Pengolahan Data Isyarat EKG pada Emosi Manusia berbasis Transformasi Wavelet
JAENAL ARIFIN, Ir. Oyas Wahyunggoro, M.T., Ph.D ; Ir. Rudy Hartanto, M.T
2014 | Tesis | S2 Teknik ElektroSistem pengolahan data isyarat jantung dapat dikaji dan diterapkan dalam beberapa penelitian, baik psikologis atau monitoring perawatan keadaan jantung manusia. Dengan menggunakan electrokardiografi aktivitas detak jantung manusia dapat direkam atau dimonitoring. Aspek emosi seseorang dapat dimungkinkan diamati pada saat orang tersebut telah dilakukan perekaman aktivitas detak jantungnya. Data emosi dikumpulkan dan dikelompokkan berdasarkan emosi yang nantinya diamati. Keadaan emosi yang diamati kondisi normal, senang dan sedih.
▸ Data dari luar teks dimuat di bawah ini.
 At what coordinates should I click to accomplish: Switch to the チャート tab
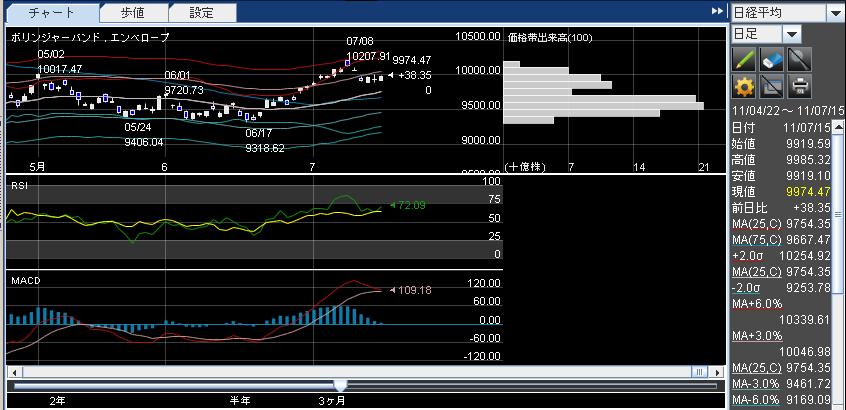click(51, 13)
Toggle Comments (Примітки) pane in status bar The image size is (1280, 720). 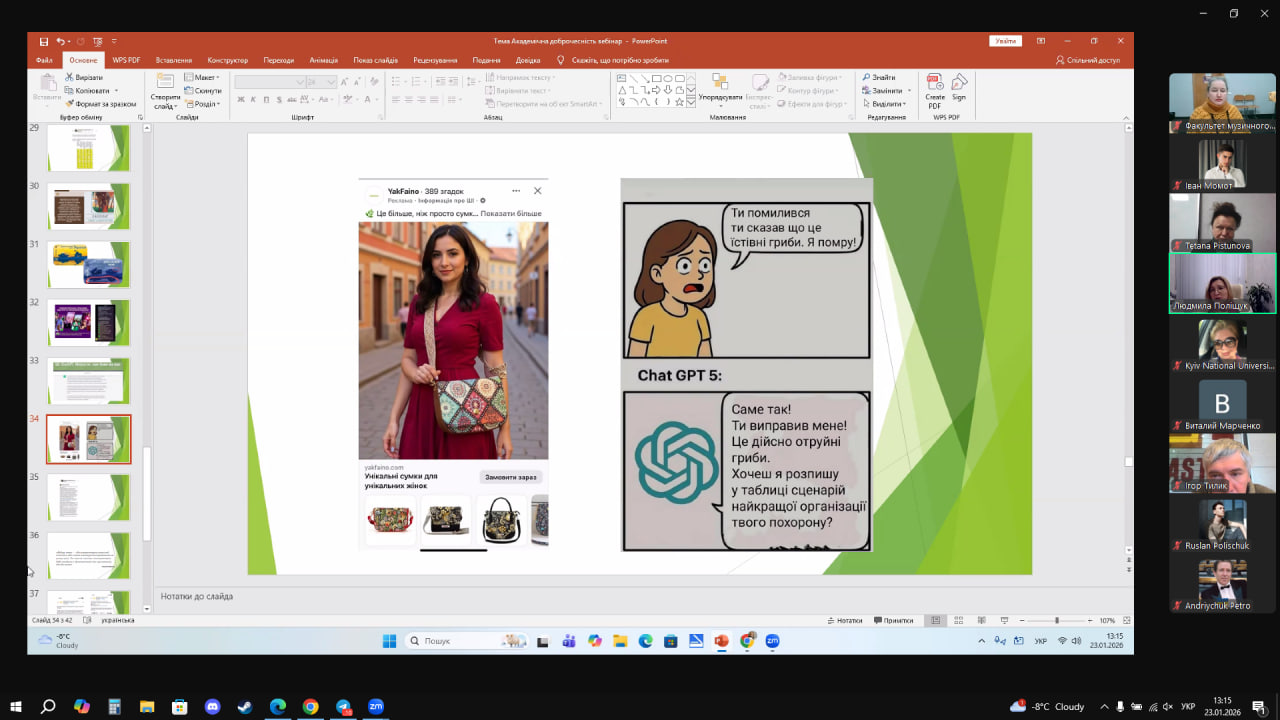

Khusus pada kondisi sedih penelitian ini diberikan rangsangan berupa mendengarkan musik dan menonton film. Tahapan penelitian ini meliputi pengukuran, perekaman, print out data ekg dan selanjutnya discanning. Tahap berikutnya pre-processing data citra ekg, meliputi median filter, penentuan nilai ambang dan morphology. Tahap selanjutnya menggunakan methode thinning dan spasial to time dalam pengolahan citra ekgnya. Tahap terakhir ekstraksi ciri menggunakan transformasi wavelet. Dari ekstraksi ciri didapatkan energi rerata sinyal. Energi rerata ini yang dapat mengidentifikasi emosi seseorang dalam keadaan normal, senang dan sedih.
Heart signal data processing system can be studied and applied in several research works, psychological studies or in the monitoring and care of human heart state. Through the use of electrocardiogram (ECG), the activity of human heartbeat can be recorded and monitored. The emotional aspect of a human can likely be observed when the activity of his/her heartbeats had been recorded previously. The data of emotions were then collected and grouped based on emotions that will be observed. The emotional states being observed were normal, happy and sad. Particularly on sad condition, subjects were given stimulations by listening to the music and watching a movie. Stages of research included measurement, recording, ECG data printout and scanning. The next step was pre-processing of ECG image data. This involved median filter, threshold and morphology. Subsequently, thinning method was employed in the processing of ECG images. The last stage was feature extraction by using wavelet transformation. From this stage, the average energy of signals was obtained. The experiment result shows that the average energy from the last stage can be used to identify someone's emotion whether it is normal, happy or sad.
Kata Kunci : Electrocardiography (ECG), wavelet transformation, physiological signal processing.